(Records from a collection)
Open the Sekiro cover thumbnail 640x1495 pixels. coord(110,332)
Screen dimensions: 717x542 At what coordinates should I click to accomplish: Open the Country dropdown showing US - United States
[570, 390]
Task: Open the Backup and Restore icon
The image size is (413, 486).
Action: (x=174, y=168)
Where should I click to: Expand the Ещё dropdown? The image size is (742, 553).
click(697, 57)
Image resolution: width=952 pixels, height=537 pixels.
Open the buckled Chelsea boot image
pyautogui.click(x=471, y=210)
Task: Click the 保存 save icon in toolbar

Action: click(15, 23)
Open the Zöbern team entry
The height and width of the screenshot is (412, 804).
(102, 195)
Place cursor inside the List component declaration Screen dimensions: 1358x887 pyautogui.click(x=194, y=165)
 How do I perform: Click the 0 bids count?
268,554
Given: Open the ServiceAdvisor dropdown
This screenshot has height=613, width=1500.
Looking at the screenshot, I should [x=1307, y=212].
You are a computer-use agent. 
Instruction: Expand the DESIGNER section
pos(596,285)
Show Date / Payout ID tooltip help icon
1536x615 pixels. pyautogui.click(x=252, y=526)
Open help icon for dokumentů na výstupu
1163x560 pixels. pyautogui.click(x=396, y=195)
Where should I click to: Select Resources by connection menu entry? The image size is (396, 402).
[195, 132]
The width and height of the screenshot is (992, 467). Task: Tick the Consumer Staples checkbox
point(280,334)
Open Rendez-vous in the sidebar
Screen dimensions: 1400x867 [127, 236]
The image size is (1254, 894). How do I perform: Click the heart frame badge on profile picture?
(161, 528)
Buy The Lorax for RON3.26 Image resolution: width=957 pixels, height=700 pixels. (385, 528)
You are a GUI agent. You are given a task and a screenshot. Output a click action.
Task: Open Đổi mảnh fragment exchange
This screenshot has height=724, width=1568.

### The task
Go through the entries above and copy out every line that includes the word "resolution".

### Task answer
Image resolution: width=952 pixels, height=537 pixels.
Buy The Lorax for RON3.26 Image resolution: width=957 pixels, height=700 pixels. (385, 528)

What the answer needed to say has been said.